The Sultan wanted to verify for himself if the old woman’s tale was true. He had his servants cast coins and diamonds into the landfill and he announced that any valuables found among the rubbish could be pocketed. The impoverished inhabitants of the city were only too eager to rummage for valuables and within a short time the entire wall was unearthed and revealed. 
The Rebbe then explained that in the heart of every Jew there is an inner Bais Hamikdash; the place where the spirit of G-d resides within. But our evil inclination, our archenemy, seeks to destroy that inner Temple and to douse the inner flame that burns within our hearts. However, there is a Kosel Hama’aravi - a Western Wall within our hearts, as it were, that cannot be breached by any force of impurity in the world. It is the “pintele Yid”, the impervious holy divine spark.
So what does our Evil Inclination do if he cannot destroy that wall? He buries it! He covers it with mounds of spiritual muck and debris in order to divert one’s attention from the truly important things in life. Sometimes one may even think that his “inner Kosel” has been destroyed, Heaven forbid. But a Jew must know that that wall will never fall! It may be buried, but if one removes the spiritual refuse from his heart he will find that it is still standing in all its glory.
The Rebbe then surprised the campers when he asked the following question: “I want to ask you all something: Who here goes for the Yanks and who goes for the Mets?” The room quickly came to life with brief cheers. The Rebbe continued, “I want you all to know that I also daven for the Yankees every day!” After a raucous applause erupted from the assemblage, the Rebbe continued with a twinkle in his eye, “But not the same Yankees as you root for! You see, I daven for the Yankees, as in the children of our forefather Yankev[3] in his epic battle with Eisav. Yankev and Eisav are always fighting for domination over this world. When we connect with our inner spiritual selves then we - “the Yankys (Yankees)”[4] - have the upper hand in the world. So I am always davening for the “Yankees” to prevail!” 
The Rebbe explained that one does not need to teach a parent to love his/her child because that love is innate and natural. In a similar vein, the love of G-d is naturally embedded in our hearts. It is inextricably bound with our souls which are breathed into us at the moment we are created. The only reason we may not realize or feel that love is because it becomes obscured by our sins. Thus, the more one immerses himself in Torah, mitzvos, and the service of G-d and distances one’s self from things that hinder spirituality, the more he will reconnect with that innate love and that impregnable Kosel that resides within.
The Rebbe concluded by stating that when we recite the verse of Shema which speaks about loving G-d we should not read it as a commandment but rather as a guarantee. If one will live as the rest of the paragraph states, i.e. to live Torah constantly “when you are going on the way, when you are lying down and when you wake up, etc.” then inevitably, “ואהבת את ה' אלקיך בכל לבבך ובכל נפשך ובכל מאדך - You WILL love Hashem, your G-d, with all of your heart, with all of your soul, and with all of your resources.”
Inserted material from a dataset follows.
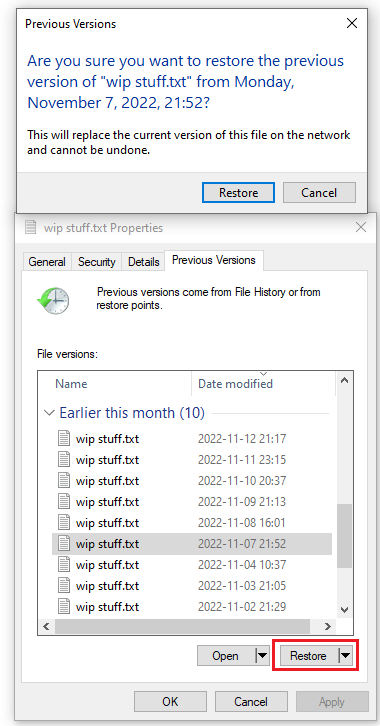Image resolution: width=380 pixels, height=726 pixels.
Task: Select the 2022-11-11 23:15 version
Action: 192,460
“When you go out to battle against your enemy…you shall not fear them, for Hashem, your G-d, is with you….It shall be for you when you draw near to the war, the Kohen shall approach and speak to the people. He shall say to them, “שמע ישראל - Hear O Israel, today you are coming near to the battle against your enemies; let your heart not be faint; do not be afraid, do not panic and do not be broken before them. For Hashem, you G-d, is the One who goes with you, to fight for you with your enemies, to save you””.[5]
On the words, “Hear O Israel” Rashi notes that even one who possesses no merits other than the fact that he is particular to recite “שמע ישראל - Hear O Israel”[6] is worthy of Divine salvation in battle. 
In Ta’am V’da’as, Rabbi Moshe Sternbuch explains that when one recites the Shema he proclaims and accepts upon himself, and upon the world, the monarchy and kingship of G-d. It is an assertion of one’s emphatic belief that G-d is the sole power and Divine entity, and that He runs every facet of creation according to His dictates. One who internalizes that belief need not fear entry into battle because he knows that G-d is in control and no harm can befall him unless G-d wills it.
Rabbi Sternbuch continues that there is an even more simplistic understanding of Rashi’s words. If one is meticulous to recite the Shema in its proper time, and with proper intent and punctiliousness, that itself is sufficient merit to warrant protection in battle.
When reciting the Shema one accepts upon himself the yoke of Heaven and all that it entails. It is for this reason that the Talmud commences with a discussion of the laws of the Shema. It is wholly appropriate that the Oral Law begin with a dialogue and elucidation about the proper manner and laws involving the acceptance of G-d’s Kingship. A Jew begins and ends his day by reciting the Shema and reminding himself of his primary responsibilities and allegiance.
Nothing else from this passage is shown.